• _Instructions for the task_
Lines that include "Hyrule" make up the answer; copy all of them from the data below.

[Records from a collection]
##########
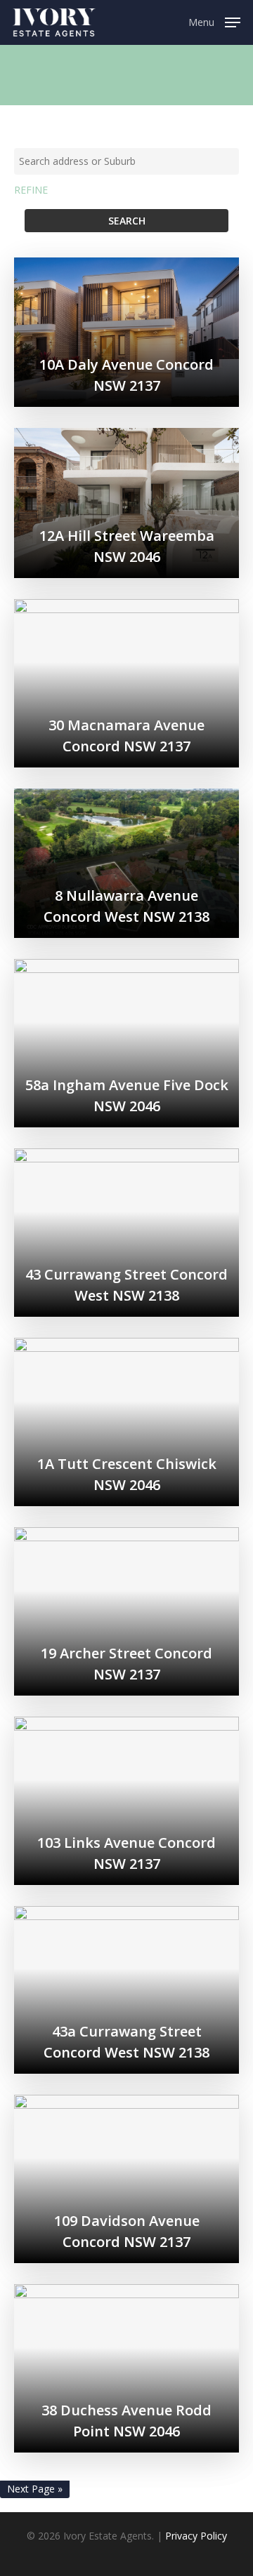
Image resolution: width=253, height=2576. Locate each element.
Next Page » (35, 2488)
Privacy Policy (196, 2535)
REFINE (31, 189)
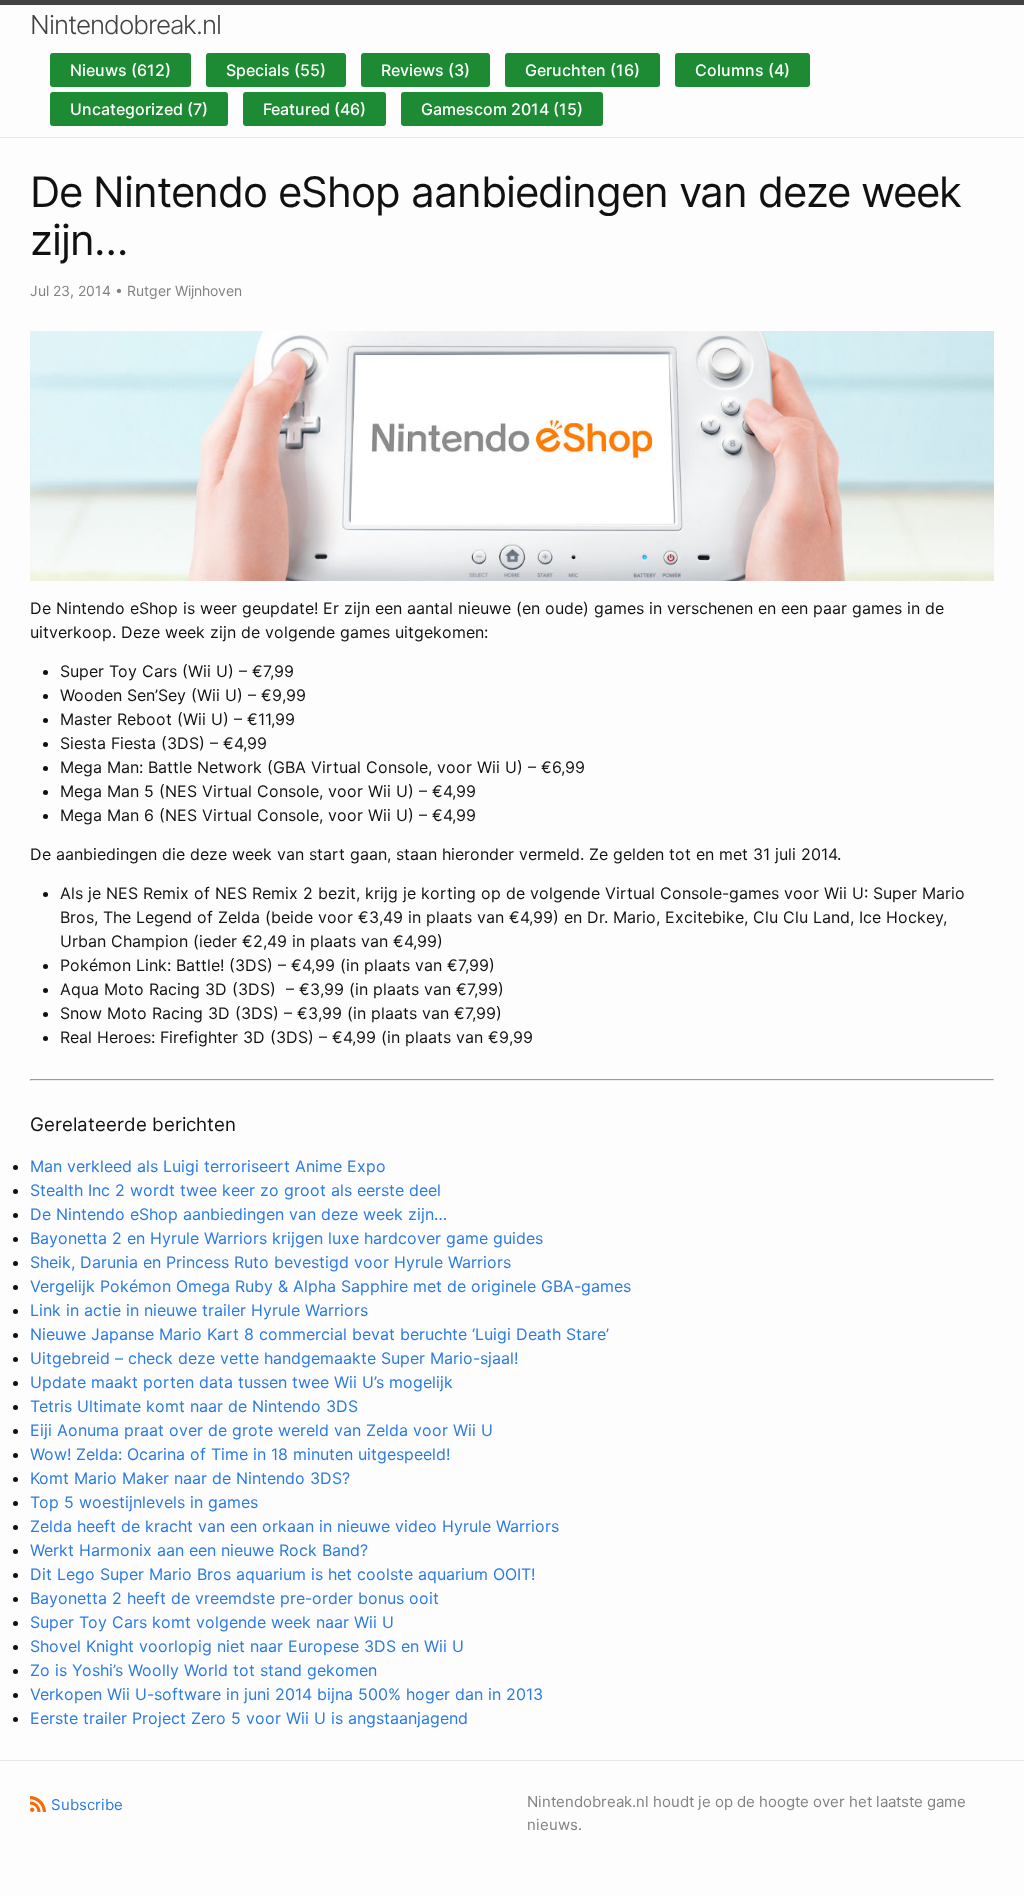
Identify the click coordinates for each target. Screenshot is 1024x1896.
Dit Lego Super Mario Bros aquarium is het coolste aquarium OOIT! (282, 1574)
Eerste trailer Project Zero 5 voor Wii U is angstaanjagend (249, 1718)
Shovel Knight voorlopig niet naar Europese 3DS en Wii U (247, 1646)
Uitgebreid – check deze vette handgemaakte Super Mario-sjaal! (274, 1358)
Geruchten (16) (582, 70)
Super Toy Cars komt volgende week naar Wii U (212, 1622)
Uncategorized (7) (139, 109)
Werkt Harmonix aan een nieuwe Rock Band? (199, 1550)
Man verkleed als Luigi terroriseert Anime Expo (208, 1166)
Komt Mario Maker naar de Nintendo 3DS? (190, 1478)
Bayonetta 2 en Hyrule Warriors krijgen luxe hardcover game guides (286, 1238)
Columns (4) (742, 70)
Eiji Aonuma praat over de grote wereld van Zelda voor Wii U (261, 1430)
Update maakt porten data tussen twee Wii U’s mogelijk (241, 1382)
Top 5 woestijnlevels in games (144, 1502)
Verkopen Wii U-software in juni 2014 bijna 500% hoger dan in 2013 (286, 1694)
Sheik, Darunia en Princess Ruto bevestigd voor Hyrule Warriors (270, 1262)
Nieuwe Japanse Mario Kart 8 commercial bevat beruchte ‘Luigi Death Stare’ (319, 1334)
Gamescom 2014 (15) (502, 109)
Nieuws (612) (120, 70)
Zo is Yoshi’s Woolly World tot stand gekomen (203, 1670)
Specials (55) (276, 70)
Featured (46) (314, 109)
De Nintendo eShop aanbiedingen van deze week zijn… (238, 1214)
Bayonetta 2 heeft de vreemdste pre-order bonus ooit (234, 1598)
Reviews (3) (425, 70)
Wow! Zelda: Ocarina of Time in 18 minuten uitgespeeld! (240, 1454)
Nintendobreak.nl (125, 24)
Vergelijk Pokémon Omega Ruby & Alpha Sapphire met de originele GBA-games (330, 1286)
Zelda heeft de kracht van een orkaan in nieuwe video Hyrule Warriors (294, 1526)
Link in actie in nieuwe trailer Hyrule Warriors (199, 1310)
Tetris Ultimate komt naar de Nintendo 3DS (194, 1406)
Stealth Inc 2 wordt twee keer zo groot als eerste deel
##########
• _Written reply_
Bayonetta 2 en Hyrule Warriors krijgen luxe hardcover game guides (286, 1238)
Sheik, Darunia en Princess Ruto bevestigd voor Hyrule Warriors (270, 1262)
Zelda heeft de kracht van een orkaan in nieuwe video Hyrule Warriors (294, 1526)
Link in actie in nieuwe trailer Hyrule Warriors (199, 1310)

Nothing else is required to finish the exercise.